When Geisel first saw Jones’s drawings of the Grinch, he exclaimed, “That doesn’t look like the Grinch, that looks like you!” Jones’s response, according to TNT’s How the Grinch Stole Christmas Special: “Well, it happens.”

11. At one point, the special received a “censored” edit.

Over the years, How the Grinch Stole Christmas has been edited in order to shorten its running time (in order to allow for more commercials). However, one edit—which ran for several years—censored the line “You’re a rotter, Mr. Grinch” from the song “You’re a Mean One, Mr.
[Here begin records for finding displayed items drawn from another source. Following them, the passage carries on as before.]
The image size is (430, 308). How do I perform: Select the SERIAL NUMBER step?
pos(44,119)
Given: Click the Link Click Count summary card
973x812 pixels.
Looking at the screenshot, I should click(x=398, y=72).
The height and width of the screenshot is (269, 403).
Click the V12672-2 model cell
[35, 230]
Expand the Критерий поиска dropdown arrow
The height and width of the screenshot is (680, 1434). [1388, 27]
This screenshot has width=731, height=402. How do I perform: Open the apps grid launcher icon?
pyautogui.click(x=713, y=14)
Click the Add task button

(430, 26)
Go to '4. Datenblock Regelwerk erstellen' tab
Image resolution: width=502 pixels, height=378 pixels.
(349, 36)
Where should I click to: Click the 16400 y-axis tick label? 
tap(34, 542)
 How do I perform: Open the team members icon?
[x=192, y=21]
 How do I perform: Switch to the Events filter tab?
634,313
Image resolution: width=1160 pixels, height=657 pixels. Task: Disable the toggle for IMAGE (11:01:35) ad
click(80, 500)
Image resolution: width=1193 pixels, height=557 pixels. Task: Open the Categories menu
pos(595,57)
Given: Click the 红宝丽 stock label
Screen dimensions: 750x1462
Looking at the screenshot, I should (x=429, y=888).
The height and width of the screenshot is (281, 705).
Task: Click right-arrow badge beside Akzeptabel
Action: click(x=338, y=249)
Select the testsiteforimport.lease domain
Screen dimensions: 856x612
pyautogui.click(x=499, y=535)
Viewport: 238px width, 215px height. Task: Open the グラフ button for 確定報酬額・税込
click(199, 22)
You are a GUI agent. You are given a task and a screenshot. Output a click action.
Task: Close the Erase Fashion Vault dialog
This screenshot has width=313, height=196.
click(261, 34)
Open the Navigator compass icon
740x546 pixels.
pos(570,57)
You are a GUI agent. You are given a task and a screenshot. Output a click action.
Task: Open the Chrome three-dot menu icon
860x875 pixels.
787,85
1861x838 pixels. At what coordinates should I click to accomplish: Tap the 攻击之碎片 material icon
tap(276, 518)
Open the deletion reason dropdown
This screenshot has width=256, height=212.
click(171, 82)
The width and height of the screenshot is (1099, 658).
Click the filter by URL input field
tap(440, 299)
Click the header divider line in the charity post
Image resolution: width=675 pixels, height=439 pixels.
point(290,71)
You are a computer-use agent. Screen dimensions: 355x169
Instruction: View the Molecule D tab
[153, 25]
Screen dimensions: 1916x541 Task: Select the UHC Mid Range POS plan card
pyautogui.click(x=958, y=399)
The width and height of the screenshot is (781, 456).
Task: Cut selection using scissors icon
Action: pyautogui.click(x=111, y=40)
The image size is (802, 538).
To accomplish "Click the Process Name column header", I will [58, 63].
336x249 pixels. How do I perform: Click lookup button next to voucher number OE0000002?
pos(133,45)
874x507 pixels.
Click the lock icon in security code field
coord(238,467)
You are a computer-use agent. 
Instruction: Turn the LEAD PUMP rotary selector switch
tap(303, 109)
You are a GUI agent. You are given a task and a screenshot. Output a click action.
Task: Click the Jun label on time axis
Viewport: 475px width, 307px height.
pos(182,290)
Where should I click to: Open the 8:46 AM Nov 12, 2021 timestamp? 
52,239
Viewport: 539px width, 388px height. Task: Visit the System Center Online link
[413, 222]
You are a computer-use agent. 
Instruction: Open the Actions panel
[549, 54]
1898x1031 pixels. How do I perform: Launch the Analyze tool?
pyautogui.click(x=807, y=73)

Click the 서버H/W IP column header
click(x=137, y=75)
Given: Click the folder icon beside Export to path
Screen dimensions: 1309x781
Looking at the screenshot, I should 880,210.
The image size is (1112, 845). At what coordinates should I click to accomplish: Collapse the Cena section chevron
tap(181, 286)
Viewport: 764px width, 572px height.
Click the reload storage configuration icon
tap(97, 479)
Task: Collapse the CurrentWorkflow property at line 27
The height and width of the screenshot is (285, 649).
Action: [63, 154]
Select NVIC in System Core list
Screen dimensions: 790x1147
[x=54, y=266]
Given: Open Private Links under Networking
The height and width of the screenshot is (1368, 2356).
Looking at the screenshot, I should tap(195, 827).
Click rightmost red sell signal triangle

Grinch.” Additionally, the shot in which the Grinch smiles creepily just before approaching the bed filled with young Whos was deemed inappropriate for certain networks and was removed.

12. The special’s success led to both a prequel and a crossover special.

Universal Pictures Home Entertainment

Given the popularity of the Christmas special, two more Grinch tales were produced: Halloween is Grinch Night and The Grinch Grinches The Cat in the Hat. Airing on October 29, 1977, Halloween is Grinch Night tells the story of the Grinch making his way down to Whoville to scare all the Whos on Halloween. In The Grinch Grinches The Cat in the Hat, which aired on May 20, 1982, the Grinch finds himself wanting to renew his mean spirit by picking on the Cat in the Hat. Unlike the original, neither special was deemed a classic. But this is not to say they weren’t well-received; in fact, both went on to win Emmy Awards.